If you’ve grown up in the US, chances are you’ve digested—both explicitly and implicitly—societal messages that reinforce the nationwide value of prioritizing yourself. With our cultural motto reminding us that with enough hard work anyone can be successful, we are taught from very young ages the importance of bettering ourselves and taking great measures to achieve our highest potential. It’s not rare in this country for individuals to be encouraged to leave their friends and family and travel thousands of miles in pursuit of the best job or education. In fact, the concept of making tough choices or even sacrificing a romantic relationship is sometimes revered as the “price we pay” to achieve our goals, or to follow our dreams.
So, how do these messages impact romantic relationships?

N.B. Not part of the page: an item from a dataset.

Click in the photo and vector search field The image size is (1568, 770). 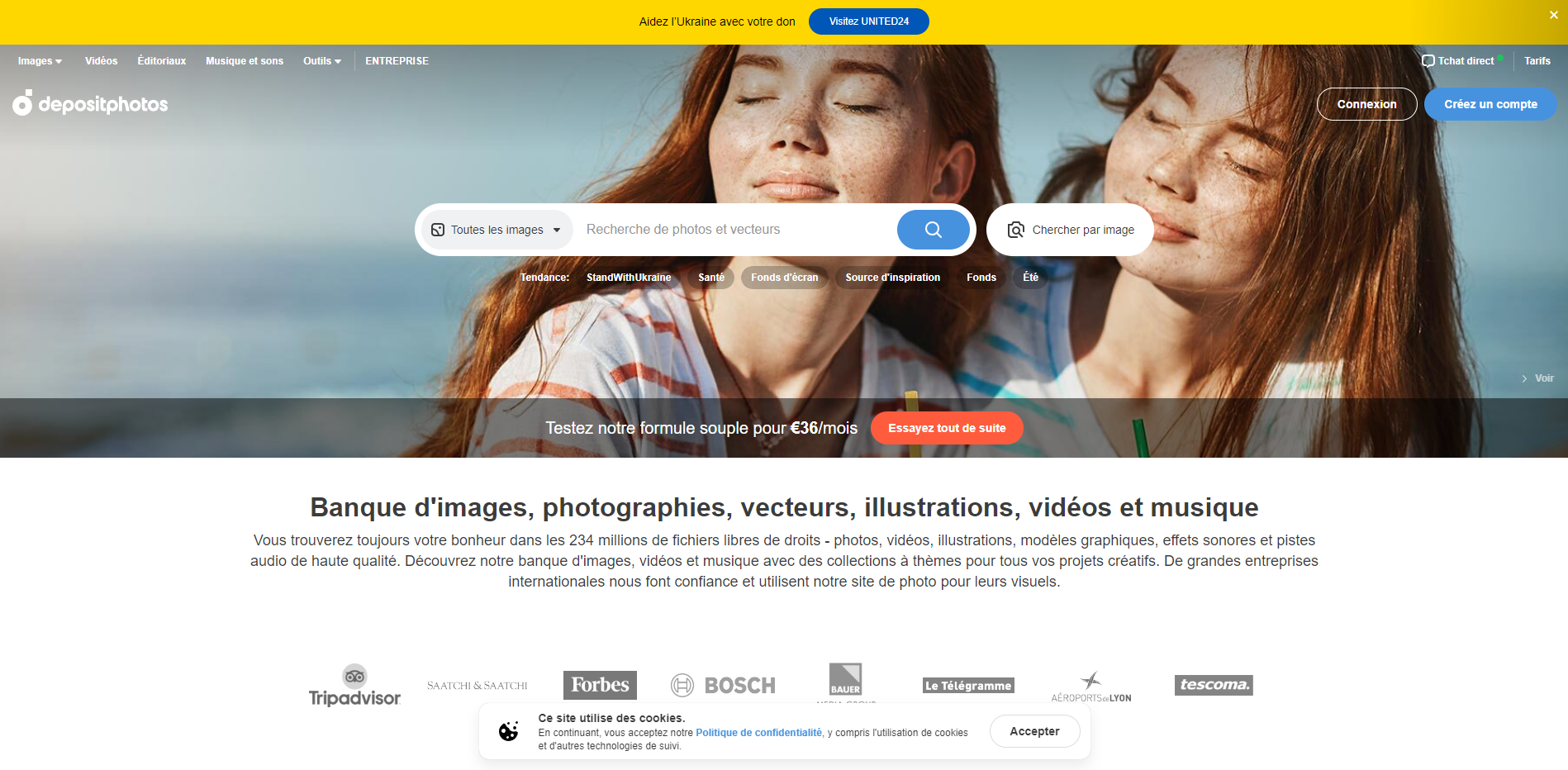point(735,230)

Well, aside from the big picture issue of a booming divorce rate, I’d dare to suggest that traces of these cultural messages infiltrate almost every relationship out there. If you’ve grown up being encouraged to put yourself first, the concept of prioritizing your partner above anything else would feel unnatural or even countercultural. From this same perspective, it makes sense that relationships would end when one person feels that they are becoming too tangled up in their partner’s life and are losing sight of their own.
How would you feel if you knew that prioritizing your relationship or putting your partner first would not only enhance the quality of your bond, but would actually strengthen your individuality? While our cultural messages may suggest this to be impossible, there is a strong trend of research in the field demonstrating that a key indicator to a healthy, thriving life is in fact a healthy, thriving relationship. Dr. Sue Johnson asserts that having a secure, stable, and loving bond to another person doesn’t draw someone away from his or her uniqueness; instead it provides the secure base from which to flourish as a secure, autonomous and confident individual.
Ultimately, if we are able to toss aside the idea of “every man for himself” and replace that with a dedication to deep connection, we will likely find that it’s actually quite simple… when we invest in our relationship, we invest in ourselves.